En l’état des pièces produites, le tribunal n’est pas en mesure de statuer sur le préjudice allégué.
En conséquence, il convient de rouvrir les débats, d’inviter M. [W] à produire les pièces nécessaires à l’évaluation de son préjudice et de renvoyer l’affaire à la mise en état.
Sur la perte de gains professionnels futurs
En l’espèce, M. [W] ne produit pas les douze bulletins de salaire antérieurs à l’accident, pas davantage que le bulletin de salaire du mois de décembre 2019 indiquant l’ensemble des sommes versées pour l’année 2019 ou son avis d’imposition au titre de l’année 2019.
Par ailleurs, M. [W] ne verse pas aux débats les éléments permettant de justifier du montant de la rente qui lui est versée par la sécurité sociale, laquelle doit nécessairement s’imputer sur la perte de gains professionnels futurs.
En l’état des pièces produites, le tribunal n’est pas en mesure de statuer sur le préjudice allégué.
En conséquence, il convient de rouvrir les débats, d’inviter M. [W] à produire les pièces nécessaires à l’évaluation de son préjudice et de renvoyer l’affaire à la mise en état.
Sur l’incidence professionnelle
Si M. [W] justifie de “l’attribution d’une retraite personnelle au titre de l’inaptitude à compter du 1er mai 2022 d’un montant net mensuel, avant prélèvement de l’impôt sur le revenu et après prélèvement de la CSG, de 1 249,90 euros, tenant compte d’un revenu de base de 36 569,83 euros, d’une durée d’assurance de 137 trimestre ainsi que d’un taux applicable au calcul de sa retraite de 50%” (pièce n°39 en demande), il ne produit pas l’ensemble des éléments permettant de déterminer ses ressources actuelles dans la mesure où cette retraite personnelle est manifestement complétée par une retraite complémentaire et où il perçoit une rente versée par la Caisse primaire d’assurance maladie dont il ne justifie pas.
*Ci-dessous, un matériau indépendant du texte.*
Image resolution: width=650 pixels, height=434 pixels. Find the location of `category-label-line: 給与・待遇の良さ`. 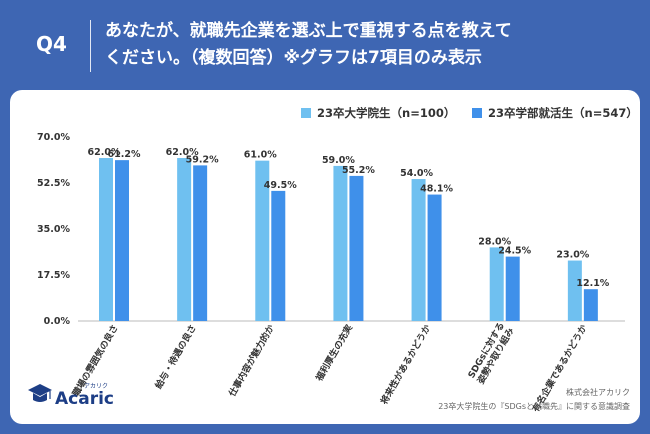

category-label-line: 給与・待遇の良さ is located at coordinates (175, 357).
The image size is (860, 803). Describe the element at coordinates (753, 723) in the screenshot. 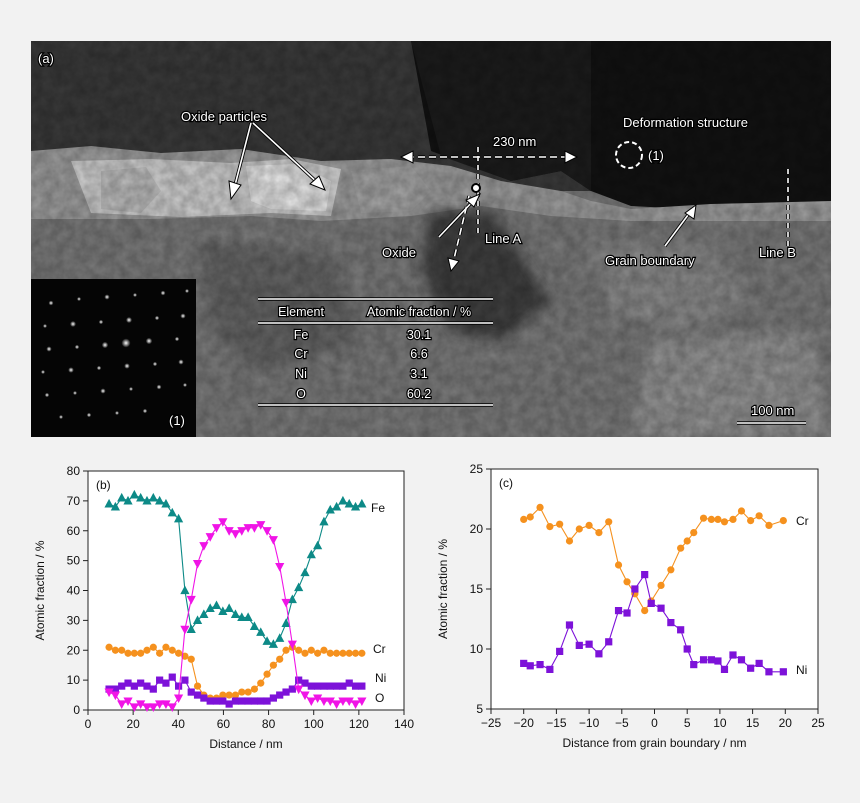

I see `x-tick-label: 15` at that location.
En l’état des pièces produites, le tribunal n’est pas en mesure de statuer sur le préjudice allégué.
En conséquence, il convient de rouvrir les débats, d’inviter M. [W] à produire les pièces nécessaires à l’évaluation de son préjudice et de renvoyer l’affaire à la mise en état.
PAR CES MOTIFS
Le tribunal,
Ordonne la réouverture des débats;
Invite M. [O] [W] à produire les éléments nécessaires à l’évaluation de ces préjudices en justifiant notamment de ses revenus antérieurs à l’accident, de ses ressources actuelles au titre de la retraite personnelle et de la retraite complémentaire, ainsi que de la rente versée par la Caisse primaire d’assurance maladie ;
Renvoie l’affaire à l’audience de plaidoiries du 16 avril 2026 à 13h30 en salle 6 ;
rappelle que tout message transmis par RPVA (dont des conclusions) doit être communiqué le jeudi précédant l’audience de mise en état avant minuit ; qu’à défaut, le juge n’en a pas connaissance le jour de la mise en état.